Hi all,
one of the key elements of a wiki style WFS is attribution, that
is the ability to identify who did a certain change.
Now, we do have a list of things to be done in order to get to attribution:
* authentication (who are you???)
* authorization (can you do that???)
* attribution (yeah, this badly digitized contour is really your fault)
At the same time we do have different layers in our service cake:
* servlet level
* wfs Transaction level
* datastore level
Well, I guess the three layers above do match those below, that is:
* authentication should be done somewhere, somewhat above the wfs
Transaction operation (think http basic authentication, since
WFS-T is not "stateful" in the sense of http session stateful).
* authorization should be handled at the wfs transaction level...
first tell me what the heck you want to modify, and I'll tell
you if you can. I imagine a service that allows the configuration
of feature type and filter based authorization, so that you
can say "Mr X can modify only on state boundary data, provided the
state is on the west coast".
Hum... this could be exploited also on reading, by adding some
"feature shaving" filters, that is, having some sensible data or
attribute that you don't want everybody to see. So you configure
a Query mixin that will be added to the user one (ok, I'm going
overboard here).
* attribution. heh, this should be done at the datastore level.

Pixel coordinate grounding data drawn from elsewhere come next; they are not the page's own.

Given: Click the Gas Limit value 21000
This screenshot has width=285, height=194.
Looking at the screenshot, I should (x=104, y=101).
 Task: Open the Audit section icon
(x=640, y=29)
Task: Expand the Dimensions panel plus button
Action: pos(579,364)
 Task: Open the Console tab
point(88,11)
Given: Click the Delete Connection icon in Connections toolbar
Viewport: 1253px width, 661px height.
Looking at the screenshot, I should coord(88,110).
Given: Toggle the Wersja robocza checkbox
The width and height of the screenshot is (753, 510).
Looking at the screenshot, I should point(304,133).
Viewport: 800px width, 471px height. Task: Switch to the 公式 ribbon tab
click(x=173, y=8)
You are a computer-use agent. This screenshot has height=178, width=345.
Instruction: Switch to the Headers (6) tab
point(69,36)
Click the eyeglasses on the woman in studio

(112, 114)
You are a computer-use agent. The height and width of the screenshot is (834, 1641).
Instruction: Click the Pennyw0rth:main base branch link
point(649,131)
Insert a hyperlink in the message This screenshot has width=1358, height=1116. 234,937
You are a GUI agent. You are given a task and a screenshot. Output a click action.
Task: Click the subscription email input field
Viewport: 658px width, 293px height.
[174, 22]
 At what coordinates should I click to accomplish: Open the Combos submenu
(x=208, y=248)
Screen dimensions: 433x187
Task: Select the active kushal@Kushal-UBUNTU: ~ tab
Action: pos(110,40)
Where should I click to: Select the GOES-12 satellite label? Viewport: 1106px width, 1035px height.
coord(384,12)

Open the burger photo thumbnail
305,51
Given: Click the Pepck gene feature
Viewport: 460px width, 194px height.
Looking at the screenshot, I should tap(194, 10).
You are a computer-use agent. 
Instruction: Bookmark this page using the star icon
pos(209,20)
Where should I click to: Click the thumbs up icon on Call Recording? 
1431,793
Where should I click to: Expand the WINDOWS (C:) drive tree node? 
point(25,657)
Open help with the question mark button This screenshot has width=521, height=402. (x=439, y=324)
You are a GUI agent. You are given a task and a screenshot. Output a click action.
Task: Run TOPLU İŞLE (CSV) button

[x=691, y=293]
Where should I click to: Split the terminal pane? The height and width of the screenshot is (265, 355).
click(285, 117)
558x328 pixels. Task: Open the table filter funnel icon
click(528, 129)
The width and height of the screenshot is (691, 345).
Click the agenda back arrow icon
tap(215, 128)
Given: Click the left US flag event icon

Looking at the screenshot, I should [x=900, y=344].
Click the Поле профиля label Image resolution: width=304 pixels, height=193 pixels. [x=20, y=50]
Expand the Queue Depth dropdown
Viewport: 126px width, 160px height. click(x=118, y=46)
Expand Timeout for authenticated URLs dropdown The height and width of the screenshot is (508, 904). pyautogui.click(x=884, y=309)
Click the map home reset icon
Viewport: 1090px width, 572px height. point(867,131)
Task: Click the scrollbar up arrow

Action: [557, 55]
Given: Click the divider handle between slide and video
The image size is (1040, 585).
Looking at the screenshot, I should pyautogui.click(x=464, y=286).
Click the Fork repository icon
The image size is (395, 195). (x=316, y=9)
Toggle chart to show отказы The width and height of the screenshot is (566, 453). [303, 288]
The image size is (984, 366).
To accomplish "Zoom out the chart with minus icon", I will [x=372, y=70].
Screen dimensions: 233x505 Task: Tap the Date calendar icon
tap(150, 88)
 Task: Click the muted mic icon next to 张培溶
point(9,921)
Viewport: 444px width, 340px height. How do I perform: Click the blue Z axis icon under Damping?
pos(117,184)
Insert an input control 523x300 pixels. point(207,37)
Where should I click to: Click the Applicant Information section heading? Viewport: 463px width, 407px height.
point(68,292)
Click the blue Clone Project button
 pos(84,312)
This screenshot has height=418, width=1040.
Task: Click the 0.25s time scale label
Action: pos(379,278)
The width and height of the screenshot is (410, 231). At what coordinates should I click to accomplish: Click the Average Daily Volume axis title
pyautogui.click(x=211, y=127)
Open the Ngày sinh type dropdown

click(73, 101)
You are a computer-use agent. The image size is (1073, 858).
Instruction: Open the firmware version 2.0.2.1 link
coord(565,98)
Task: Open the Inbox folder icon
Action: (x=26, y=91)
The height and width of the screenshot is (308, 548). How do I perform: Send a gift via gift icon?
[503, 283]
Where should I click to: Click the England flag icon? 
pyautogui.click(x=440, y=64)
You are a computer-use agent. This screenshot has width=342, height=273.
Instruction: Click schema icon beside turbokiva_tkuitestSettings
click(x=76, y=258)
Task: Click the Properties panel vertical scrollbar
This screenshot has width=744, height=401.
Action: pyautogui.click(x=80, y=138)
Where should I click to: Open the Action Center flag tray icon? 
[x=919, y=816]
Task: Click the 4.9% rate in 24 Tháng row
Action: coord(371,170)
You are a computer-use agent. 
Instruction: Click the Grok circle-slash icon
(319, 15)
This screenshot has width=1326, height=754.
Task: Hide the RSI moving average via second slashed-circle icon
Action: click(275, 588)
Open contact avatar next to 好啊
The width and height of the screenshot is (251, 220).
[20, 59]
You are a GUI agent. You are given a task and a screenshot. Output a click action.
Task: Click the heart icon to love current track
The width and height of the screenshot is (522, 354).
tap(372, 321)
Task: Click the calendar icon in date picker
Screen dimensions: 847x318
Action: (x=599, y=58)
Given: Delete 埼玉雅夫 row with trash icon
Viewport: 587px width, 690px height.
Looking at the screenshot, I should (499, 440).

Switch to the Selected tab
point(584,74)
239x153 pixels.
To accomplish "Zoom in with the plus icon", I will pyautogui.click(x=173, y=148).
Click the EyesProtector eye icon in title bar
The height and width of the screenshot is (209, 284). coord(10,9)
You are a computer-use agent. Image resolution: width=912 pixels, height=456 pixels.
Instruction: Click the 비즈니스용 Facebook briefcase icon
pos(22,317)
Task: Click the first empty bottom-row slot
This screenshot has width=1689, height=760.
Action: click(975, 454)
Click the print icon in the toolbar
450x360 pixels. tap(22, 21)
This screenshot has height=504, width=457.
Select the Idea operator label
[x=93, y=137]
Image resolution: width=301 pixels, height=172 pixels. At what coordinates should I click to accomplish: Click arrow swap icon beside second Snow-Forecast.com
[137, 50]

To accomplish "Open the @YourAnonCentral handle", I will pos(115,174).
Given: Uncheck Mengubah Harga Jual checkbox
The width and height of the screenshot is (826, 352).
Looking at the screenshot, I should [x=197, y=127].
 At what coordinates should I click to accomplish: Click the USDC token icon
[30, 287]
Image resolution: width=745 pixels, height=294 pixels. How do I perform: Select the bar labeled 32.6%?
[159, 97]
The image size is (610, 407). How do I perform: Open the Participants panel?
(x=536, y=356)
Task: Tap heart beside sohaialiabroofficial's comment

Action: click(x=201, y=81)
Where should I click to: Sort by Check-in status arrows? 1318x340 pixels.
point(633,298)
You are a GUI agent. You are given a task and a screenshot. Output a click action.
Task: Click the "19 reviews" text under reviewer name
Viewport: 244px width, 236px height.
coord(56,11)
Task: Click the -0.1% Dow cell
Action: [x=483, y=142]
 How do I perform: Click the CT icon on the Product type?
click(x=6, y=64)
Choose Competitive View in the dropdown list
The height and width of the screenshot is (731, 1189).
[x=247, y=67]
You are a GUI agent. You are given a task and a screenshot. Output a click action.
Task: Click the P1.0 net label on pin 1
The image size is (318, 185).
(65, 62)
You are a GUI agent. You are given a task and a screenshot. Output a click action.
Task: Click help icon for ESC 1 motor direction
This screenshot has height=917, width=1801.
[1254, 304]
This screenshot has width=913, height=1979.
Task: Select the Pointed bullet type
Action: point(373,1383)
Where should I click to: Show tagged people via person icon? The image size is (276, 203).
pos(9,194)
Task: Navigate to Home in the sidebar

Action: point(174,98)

So, how do I tell the datastore that features he's writing/updating
are to be marked as "mr x" fault?
Here I see a few options:
* extend the datastore so that you specify the user id as a parameter
when you ask for a FeatureWriter (and if you don't, you get a nice
exception instead, unless someone has specified a default user id
during datastore configuration so we have something to fallback
onto).
* have the feature type contain also the user id... bleah, don't like
this one, we would have to change all features before writing,
would expose the last modifier on reading too (the feature type
is the same when you read and when you write, remember?), and
my implementation of versioning would have to perform a join
in order to gather that information (bad!)
* have attribution information be "in the air", which in Java means,
be attached to a ThreadLocal. The datastore gathers this ThreadLocal
and sets the attribution accordingly. This is the way transaction
state or hibernate session is managed by Spring, yet I'm not sure
I like it, it's not direct, visible.
What do you think? How should I manage attribution?